Aleister Crowley, a former MI5 agent, and his esoteric gnostic cult the Hermetic Order of the Golden Dawn are allegedly responsible, through their force of will, selfishness, and Gnostic powers, for causing the world chaos that began the atrocity of the first world war, which led directly to the second world war, and every war that has been waged nation against nation, by forcing the theory that doing what thou wilt is the only law, which directly inspired both Leni Riefehstahl’s hugely successful Nazi propaganda film The Triumph of the Will and Hitler’s self-belief.
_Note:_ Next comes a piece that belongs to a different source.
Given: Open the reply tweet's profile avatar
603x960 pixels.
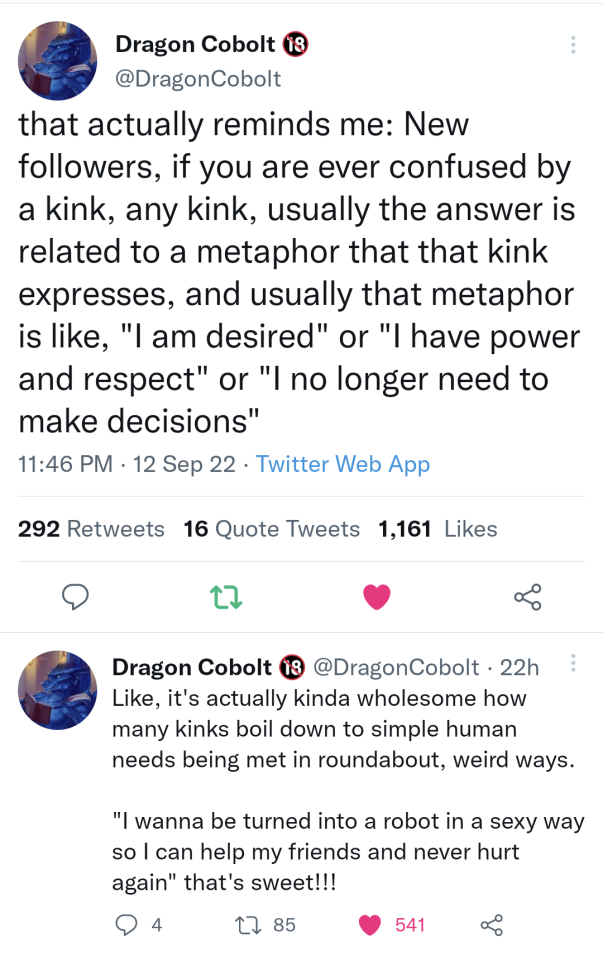Looking at the screenshot, I should 58,690.

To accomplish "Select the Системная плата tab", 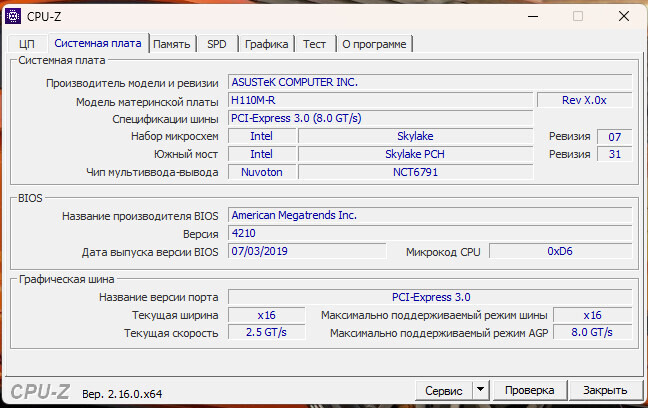I will click(97, 44).
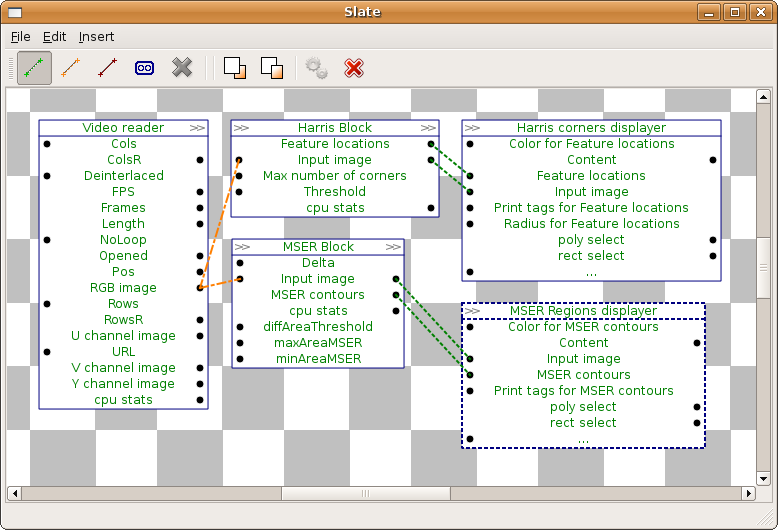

The OTO officially ended in 1903, beginning in 1888, according to Wikipedia, (which can never fully be trusted.) Of course the Occult magicians (many of whom became corrupt spies, mainly for MI5) continued on with both their exceptionally effective Sex Magick and Gnostic Satanic rituals, that Anger became obsessed with. The Occult (for those not initiated into this secret world) comes from the Latin word occultus meaning hidden or secret and is typically referred to as “knowledge of the hidden” or “knowledge of the paranormal”. Whilst Anger’s films can often be crude and cheap, they have a strict mise en scene and shot composition and an eerie atmosphere that can unsettle.

It is clear the filmmaker is attempting to hypnotise the viewer with satanic imagery. In the Guardian article quoted above he was being interviewed about a set of bomber jackets with the word Lucifer on the back he was trying to sell. He also has the word Lucifer tattooed across his chest but claims he is a “pagan” not a “Satanist”, a claim that’s difficult to believe for any viewers of his films.

Incidentally (and this may be bad news for Anger) the portrait of Aleister Crowley has been permanently removed from the National Portrait Gallery in Trafalgar Square. That Crowley was a Nazi propagandist may be at least part of the reason.